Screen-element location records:

━━━━━━━━━━━━━━━━

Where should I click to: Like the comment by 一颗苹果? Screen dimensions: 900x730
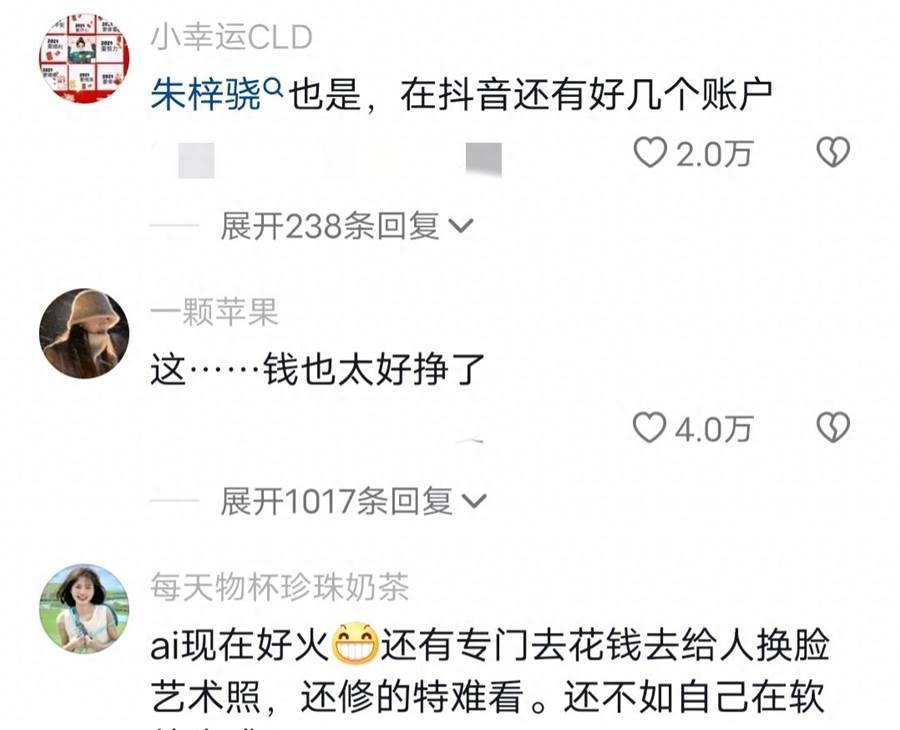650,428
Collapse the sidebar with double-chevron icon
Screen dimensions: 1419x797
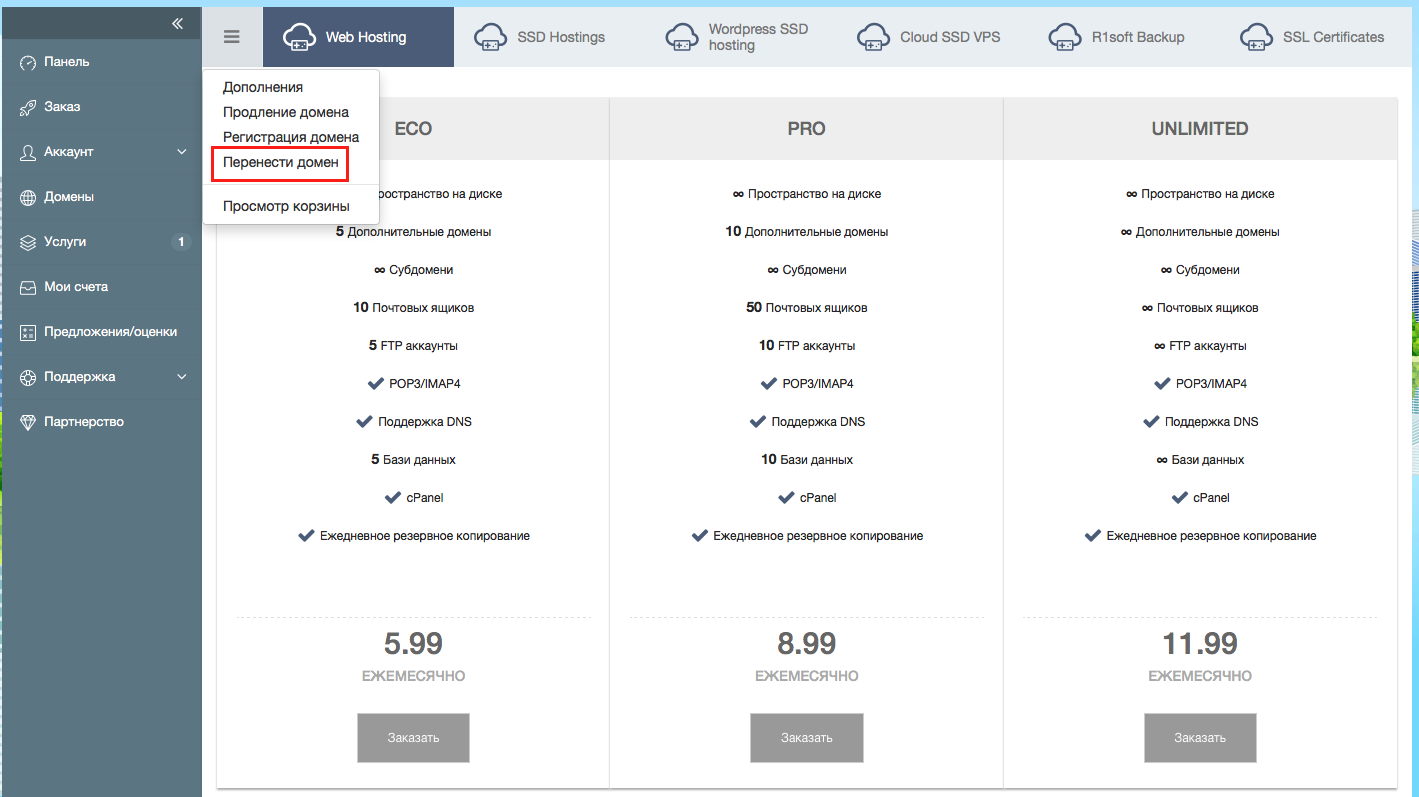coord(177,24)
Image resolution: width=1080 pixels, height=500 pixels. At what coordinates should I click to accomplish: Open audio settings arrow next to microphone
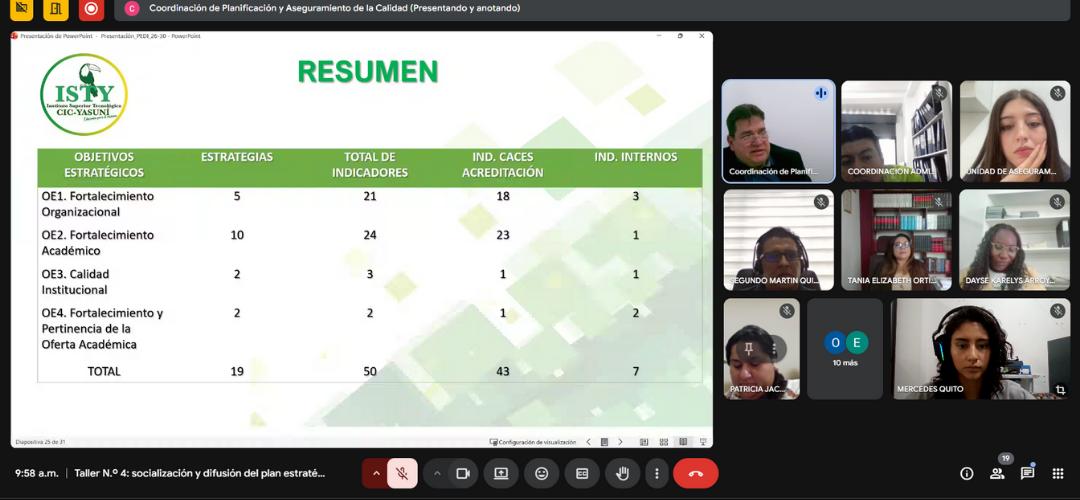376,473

━━━━━━━━━━━━━━━━

INSTRUCTION:
Please update the items above by changing every "Screen dimensions" to "Display size" and keeping everything else the same. Leave the pictures out of your version.

COMPLETE RESPONSE:
Where should I click to: Like the comment by 一颗苹果? Display size: 900x730
650,428
Collapse the sidebar with double-chevron icon
Display size: 1419x797
coord(177,24)
Image resolution: width=1080 pixels, height=500 pixels. At what coordinates should I click to accomplish: Open audio settings arrow next to microphone
376,473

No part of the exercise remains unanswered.